The importance of bread in the formation of early human societies cannot be overstated. From the western half of Asia, where wheat was domesticated, cultivation spread north and west, to Europe and North Africa, and enabled humans to become farmers rather than hunters and foragers. This in turn led to the formation of towns, as opposed to the nomadic lifestyle, and gave rise to more and more sophisticated forms of societal organization. Similar developments occurred in eastern Asia, centered on rice, and in the Americas with maize.

There were multiple sources of leavening available for early bread. Airborne yeasts could be harnessed by leaving uncooked dough exposed to air for some time before cooking. Pliny the Elder reported that the Gauls and Iberians used the foam skimmed from beer to produce "a lighter kind of bread than other peoples." Parts of the ancient world that drank wine instead of beer used a paste composed of grape must and flour that was allowed to begin fermenting, or wheat bran steeped in wine, as a source for yeast. The most common source of leavening however was to retain a piece of dough from the previous day to utilize as a form of sourdough starter.

The idea of a free-standing oven that could be pre-heated, with a door for access, appears to have been a Greek one.

Even in antiquity there were a wide variety of breads. In ancient times the Greek bread was barley bread: Solon declared that wheaten bread might only be baked for feast days.
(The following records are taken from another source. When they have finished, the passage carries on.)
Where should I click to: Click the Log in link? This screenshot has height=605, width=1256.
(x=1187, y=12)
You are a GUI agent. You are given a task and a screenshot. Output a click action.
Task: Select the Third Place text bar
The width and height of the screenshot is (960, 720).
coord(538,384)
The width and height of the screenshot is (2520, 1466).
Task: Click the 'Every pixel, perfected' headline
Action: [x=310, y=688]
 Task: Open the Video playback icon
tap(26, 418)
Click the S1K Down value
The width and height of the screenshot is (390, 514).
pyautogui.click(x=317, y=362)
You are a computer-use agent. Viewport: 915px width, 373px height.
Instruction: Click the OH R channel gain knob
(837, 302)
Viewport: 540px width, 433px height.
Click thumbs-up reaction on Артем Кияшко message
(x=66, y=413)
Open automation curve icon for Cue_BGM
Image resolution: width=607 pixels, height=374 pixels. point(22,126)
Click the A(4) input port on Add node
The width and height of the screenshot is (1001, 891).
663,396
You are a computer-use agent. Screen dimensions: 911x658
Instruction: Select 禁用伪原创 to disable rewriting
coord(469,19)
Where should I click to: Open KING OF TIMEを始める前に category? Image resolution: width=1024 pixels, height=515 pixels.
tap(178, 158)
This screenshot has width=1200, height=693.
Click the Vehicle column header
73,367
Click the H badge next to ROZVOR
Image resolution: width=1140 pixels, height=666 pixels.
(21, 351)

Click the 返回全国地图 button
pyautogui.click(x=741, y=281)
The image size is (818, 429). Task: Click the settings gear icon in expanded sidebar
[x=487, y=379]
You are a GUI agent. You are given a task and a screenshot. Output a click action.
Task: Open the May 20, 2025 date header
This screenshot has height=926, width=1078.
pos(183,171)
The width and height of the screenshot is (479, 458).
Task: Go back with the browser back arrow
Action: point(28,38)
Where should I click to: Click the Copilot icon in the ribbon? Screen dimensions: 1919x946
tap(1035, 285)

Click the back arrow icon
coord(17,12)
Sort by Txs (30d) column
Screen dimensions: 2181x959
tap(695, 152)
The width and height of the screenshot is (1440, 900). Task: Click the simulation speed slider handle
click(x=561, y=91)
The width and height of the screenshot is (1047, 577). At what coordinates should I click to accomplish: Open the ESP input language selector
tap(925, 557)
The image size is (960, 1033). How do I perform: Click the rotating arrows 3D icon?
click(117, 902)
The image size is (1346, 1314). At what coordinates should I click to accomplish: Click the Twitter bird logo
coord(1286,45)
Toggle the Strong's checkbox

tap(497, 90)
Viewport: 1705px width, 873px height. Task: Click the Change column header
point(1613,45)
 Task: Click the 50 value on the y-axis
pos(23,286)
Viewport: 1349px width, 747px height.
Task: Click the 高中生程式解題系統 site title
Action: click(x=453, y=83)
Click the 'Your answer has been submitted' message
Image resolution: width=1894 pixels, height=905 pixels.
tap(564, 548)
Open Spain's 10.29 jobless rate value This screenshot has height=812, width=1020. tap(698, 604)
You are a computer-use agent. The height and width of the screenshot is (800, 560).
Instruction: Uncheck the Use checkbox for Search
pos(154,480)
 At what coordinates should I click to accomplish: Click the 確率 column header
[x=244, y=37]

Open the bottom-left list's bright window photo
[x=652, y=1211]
By the 5th century bread could be purchased in Athens from a baker's shop, and in Rome, Greek bakers appeared in the 2nd century BC, as Hellenized Asia Minor was added to Roman dominion as the province of Asia; the foreign bakers of bread were permitted to form a collegium. In the Deipnosophistae, the author Athenaeus (c.A.D.170-c. 230) describes some of the bread, cakes, cookies, and pastries available in the Classical world.[12] Among the breads mentioned are griddle cakes, honey-and-oil bread, mushroom-shaped loaves covered in poppy seeds, and the military specialty of rolls baked on a spit. The type and quality of flours used to produce bread could also vary, as noted by Diphilus when he declared "bread made of wheat, as compared with that made of barley, is more nourishing, more digestible, and in every way superior." In order of merit, the bread made from refined [thoroughly sieved] flour comes first, after that bread from ordinary wheat, and then the unbolted, made of flour that has not been sifted." The essentiality of bread in the diet was reflected in the name for the rest of the meal: ópson, "condiment", i.e. bread's accompaniment, whatever it might be.

Middle Ages

In medieval Europe, bread served not only as a staple food but also as part of the table service. In the standard table setting of the day the trencher, a piece of stale bread roughly 6 inches by 4 inches (15 cm by 10 cm), served as an absorbent plate. At the completion of a meal the trencher could then be eaten, given to the poor, or fed to the dogs. It was not until the 15th century that trenchers made of wood started to replace the bread variety.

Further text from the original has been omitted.